● **Instrucciones**:
¿Puedes transcribir literalmente, del fragmento seleccionado, la parte que abre con las palabras que contienen "Y finalmente, contar" y cierra con "sabiduría y paciencia."?

● **Fragmento seleccionado**:
Y finalmente, contar la belleza de las iglesias, los relieves en las paredes de piedra amarilla, las cúpulas y los pórticos, las largas y luminosas naves; las torres en las montañas; la belleza de los muros en el casco antiguo de Tiflis, la belleza de sus casas con galerías de madera: la calidez de las paredes –no por su edad, no por el pasado que ayudan a preservar en una ciudad que poco a poco se reconstruye y embellece con grandes renovaciones, colores llamativos, vidrios y metales y jardines, sino porque toda su suciedad, arrugas y grietas, costras y escamas, revoques desmoronados y estucos que lentamente se deslizan por la fachada, todo eso está inscrito en el fluir del tiempo. Y pertenecer al tiempo significa estar vivo, vivir esa vida silenciosa y atenta de los objetos, compartir su humildad, sabiduría y paciencia.

● **Datos proporcionados**:
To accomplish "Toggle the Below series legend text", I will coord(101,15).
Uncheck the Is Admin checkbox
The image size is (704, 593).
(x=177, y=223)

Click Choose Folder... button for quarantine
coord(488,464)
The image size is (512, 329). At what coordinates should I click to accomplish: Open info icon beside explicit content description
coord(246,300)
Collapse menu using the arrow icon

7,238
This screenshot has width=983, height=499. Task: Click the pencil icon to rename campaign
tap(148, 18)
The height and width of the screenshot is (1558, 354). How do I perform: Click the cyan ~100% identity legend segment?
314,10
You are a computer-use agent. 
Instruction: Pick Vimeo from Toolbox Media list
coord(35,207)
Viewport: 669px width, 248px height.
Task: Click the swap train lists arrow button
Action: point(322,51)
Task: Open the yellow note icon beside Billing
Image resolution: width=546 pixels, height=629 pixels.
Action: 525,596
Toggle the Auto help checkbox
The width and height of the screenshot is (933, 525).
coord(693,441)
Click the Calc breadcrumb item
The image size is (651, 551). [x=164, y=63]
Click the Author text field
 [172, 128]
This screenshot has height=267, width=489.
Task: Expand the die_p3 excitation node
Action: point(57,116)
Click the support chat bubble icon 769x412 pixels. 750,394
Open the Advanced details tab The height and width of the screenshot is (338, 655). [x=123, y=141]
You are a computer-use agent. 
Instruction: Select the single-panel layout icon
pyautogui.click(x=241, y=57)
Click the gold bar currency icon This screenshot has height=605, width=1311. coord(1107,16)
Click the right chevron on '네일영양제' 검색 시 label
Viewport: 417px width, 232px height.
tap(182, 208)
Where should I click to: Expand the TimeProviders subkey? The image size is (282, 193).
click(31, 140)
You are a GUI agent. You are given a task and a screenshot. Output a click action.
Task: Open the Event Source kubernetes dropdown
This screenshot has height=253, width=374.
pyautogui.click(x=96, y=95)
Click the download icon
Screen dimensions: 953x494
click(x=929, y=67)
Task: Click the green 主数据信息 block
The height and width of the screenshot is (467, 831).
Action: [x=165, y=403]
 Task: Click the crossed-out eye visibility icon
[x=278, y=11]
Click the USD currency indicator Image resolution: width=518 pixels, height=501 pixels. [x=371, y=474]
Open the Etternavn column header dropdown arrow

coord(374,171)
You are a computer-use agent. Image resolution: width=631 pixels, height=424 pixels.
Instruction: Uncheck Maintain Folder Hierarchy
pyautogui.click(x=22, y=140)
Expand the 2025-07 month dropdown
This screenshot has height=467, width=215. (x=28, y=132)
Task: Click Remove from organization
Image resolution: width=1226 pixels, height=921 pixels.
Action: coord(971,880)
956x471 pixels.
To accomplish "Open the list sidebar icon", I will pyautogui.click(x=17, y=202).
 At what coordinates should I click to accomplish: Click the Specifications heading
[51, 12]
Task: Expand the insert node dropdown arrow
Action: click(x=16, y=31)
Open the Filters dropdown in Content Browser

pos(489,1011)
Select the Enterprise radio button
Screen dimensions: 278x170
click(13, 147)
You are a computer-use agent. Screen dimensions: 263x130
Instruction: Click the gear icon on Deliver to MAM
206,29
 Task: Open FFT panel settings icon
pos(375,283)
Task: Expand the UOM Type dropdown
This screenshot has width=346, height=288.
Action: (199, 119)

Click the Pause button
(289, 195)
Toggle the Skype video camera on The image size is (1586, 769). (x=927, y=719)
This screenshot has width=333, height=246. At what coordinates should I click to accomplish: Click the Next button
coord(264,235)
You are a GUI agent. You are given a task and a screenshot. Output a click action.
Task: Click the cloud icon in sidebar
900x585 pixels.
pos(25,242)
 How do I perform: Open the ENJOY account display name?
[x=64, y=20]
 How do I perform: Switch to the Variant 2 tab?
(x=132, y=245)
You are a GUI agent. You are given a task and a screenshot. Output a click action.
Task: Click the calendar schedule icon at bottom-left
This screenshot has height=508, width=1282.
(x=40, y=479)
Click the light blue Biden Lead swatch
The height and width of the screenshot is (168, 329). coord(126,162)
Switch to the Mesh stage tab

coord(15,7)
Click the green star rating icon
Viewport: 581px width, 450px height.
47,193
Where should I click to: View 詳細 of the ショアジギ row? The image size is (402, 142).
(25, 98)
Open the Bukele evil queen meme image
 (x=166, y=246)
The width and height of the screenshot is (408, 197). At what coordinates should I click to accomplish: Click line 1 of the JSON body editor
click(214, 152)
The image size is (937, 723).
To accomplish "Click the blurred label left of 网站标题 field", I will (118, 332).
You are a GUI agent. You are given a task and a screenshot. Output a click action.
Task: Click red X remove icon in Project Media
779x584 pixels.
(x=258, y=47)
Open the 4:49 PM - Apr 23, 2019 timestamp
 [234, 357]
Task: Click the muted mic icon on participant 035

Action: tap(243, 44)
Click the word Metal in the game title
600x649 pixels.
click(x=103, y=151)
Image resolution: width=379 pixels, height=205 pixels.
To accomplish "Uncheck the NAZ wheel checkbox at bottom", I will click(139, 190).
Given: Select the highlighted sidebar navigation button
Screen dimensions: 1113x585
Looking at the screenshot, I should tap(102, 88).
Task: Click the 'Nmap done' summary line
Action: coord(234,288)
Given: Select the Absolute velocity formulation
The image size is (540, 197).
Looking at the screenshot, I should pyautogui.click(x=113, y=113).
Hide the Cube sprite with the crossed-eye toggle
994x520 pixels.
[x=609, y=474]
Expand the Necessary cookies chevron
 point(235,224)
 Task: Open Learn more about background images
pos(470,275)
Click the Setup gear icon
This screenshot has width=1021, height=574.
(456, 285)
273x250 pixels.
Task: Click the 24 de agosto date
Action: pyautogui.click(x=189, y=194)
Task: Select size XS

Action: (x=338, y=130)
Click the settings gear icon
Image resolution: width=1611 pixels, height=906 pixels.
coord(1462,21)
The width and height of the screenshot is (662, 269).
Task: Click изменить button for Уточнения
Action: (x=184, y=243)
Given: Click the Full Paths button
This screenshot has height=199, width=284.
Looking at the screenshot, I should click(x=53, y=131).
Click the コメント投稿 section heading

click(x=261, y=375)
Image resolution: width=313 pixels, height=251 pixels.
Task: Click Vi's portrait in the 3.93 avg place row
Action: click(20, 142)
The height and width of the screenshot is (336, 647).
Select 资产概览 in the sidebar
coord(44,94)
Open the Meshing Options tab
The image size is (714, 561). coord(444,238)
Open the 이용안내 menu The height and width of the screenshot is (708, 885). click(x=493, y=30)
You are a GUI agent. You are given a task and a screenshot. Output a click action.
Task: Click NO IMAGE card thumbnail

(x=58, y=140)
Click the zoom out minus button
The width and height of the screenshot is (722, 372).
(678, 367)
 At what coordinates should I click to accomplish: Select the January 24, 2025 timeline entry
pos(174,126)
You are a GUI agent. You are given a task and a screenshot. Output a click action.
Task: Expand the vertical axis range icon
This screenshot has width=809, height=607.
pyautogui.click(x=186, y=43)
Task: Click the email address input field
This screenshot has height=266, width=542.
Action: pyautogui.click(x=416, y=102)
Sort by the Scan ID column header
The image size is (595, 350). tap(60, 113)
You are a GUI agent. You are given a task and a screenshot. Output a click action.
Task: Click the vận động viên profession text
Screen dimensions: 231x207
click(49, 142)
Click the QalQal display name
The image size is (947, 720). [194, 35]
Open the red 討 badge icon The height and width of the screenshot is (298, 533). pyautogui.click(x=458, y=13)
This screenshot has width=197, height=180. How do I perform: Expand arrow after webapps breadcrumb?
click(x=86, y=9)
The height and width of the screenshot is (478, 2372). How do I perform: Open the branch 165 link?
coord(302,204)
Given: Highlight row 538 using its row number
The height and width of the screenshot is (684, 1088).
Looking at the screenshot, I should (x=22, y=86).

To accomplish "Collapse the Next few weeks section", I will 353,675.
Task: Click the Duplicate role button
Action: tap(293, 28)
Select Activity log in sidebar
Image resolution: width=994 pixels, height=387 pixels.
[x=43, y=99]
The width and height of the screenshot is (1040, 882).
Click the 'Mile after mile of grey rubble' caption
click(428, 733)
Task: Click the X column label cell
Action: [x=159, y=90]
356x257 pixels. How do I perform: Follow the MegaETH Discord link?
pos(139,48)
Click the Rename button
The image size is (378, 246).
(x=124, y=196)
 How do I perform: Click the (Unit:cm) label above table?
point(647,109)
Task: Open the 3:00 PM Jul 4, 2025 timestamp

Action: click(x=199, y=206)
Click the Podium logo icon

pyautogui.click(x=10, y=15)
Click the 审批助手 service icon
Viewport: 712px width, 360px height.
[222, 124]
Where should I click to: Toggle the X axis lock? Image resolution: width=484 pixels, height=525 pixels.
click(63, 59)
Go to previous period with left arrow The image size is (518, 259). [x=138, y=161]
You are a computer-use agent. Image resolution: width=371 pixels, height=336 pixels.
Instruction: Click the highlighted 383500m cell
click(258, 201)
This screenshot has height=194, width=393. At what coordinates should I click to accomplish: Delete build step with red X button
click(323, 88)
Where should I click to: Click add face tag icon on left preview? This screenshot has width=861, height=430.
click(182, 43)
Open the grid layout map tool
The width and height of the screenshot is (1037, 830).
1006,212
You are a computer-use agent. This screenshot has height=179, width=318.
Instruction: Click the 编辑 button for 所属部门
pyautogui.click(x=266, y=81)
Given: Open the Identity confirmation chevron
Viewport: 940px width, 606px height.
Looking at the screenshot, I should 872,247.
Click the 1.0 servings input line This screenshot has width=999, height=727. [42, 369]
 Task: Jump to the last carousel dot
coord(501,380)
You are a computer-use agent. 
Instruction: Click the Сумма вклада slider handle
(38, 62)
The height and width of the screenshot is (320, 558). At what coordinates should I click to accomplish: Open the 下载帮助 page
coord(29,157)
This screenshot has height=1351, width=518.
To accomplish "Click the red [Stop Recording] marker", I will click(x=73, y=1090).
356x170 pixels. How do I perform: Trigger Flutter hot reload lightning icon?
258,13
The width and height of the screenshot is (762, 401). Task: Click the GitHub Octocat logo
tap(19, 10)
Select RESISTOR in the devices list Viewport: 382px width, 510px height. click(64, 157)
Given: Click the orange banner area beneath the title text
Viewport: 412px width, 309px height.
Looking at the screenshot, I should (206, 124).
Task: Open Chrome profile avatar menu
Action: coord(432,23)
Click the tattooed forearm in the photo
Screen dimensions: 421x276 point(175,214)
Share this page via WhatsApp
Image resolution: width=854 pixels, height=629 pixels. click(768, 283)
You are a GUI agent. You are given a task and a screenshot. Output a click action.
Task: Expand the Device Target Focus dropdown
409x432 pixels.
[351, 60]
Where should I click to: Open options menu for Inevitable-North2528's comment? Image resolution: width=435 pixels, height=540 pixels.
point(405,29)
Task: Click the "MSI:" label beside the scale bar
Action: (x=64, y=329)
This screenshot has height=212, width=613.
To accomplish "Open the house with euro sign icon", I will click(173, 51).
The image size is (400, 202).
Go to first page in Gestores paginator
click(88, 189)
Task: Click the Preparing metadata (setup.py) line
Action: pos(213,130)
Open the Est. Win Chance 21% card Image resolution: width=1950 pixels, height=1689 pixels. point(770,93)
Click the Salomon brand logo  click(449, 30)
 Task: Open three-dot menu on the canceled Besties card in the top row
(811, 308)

● **Respuesta**:
Y finalmente, contar la belleza de las iglesias, los relieves en las paredes de piedra amarilla, las cúpulas y los pórticos, las largas y luminosas naves; las torres en las montañas; la belleza de los muros en el casco antiguo de Tiflis, la belleza de sus casas con galerías de madera: la calidez de las paredes –no por su edad, no por el pasado que ayudan a preservar en una ciudad que poco a poco se reconstruye y embellece con grandes renovaciones, colores llamativos, vidrios y metales y jardines, sino porque toda su suciedad, arrugas y grietas, costras y escamas, revoques desmoronados y estucos que lentamente se deslizan por la fachada, todo eso está inscrito en el fluir del tiempo. Y pertenecer al tiempo significa estar vivo, vivir esa vida silenciosa y atenta de los objetos, compartir su humildad, sabiduría y paciencia.